I'm very scared posting this
I can't sleep
I'm very confused and worried
I am on antidepressants
I have just started seeing a counsellor (sadly i don't have much faith in the counsellor bein helpful)
That's all relevant information I think.
I'm really very scared.
I feel very alone.
The days are very difficult. I cry a lot fair amount and hide in bed a fair amount.
I am trying to help myself.
I don't feel strong enough.
I've gotten myself emotionally attached to another man.
I am married.
This OM was helping me with some mental health and marital problems.
It's become messy.
We slept together.
He Doesn't want to sleep together again.
I feel being his friend is now inappropriate.

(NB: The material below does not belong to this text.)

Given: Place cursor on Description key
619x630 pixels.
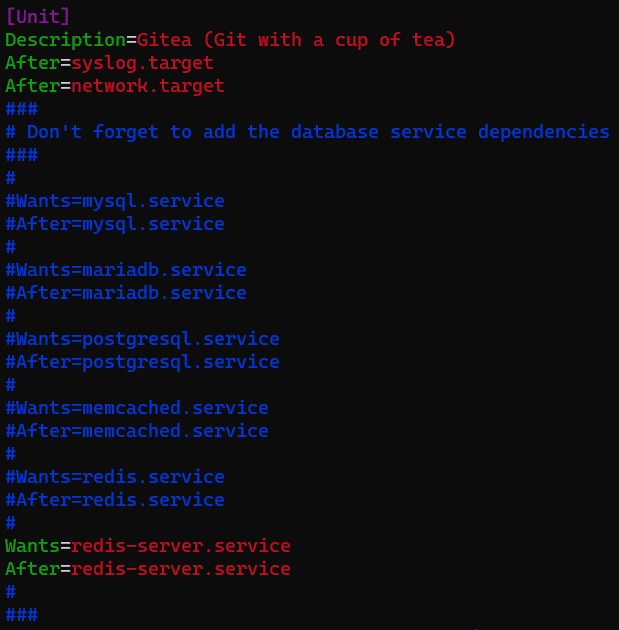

Having used him as a crutch I feel I will be unable to find motivation to live "on my own two feet".
I feel used by him.
Simultaneously I feel I Need him.
He has benefitted my greatly with some psychological tools.
I feel I am attached to him.
I know I need to let him go and make a clean break but I feel scared to make the move.
I don't feel I can survive without him.
I can see what I am saying is ridiculous but I cannot seem to move past feelings of loneliness enough to pull my self together and stop contact.
My husband is here.
I am sexually Unsatisfied with him.
We have some problems with arguing but gave worked through lots and are probably the must stable we gave been in our marriage.
I feel scared and alone.
Please don't say horrible things about me.
I don't know if I can even cope with hearing the truth.
God I'm so scared and confused and lost.
I can't sleep.
I'm so scared.
I'm Not suicidal - I just don't want to live. It's too painful and hard.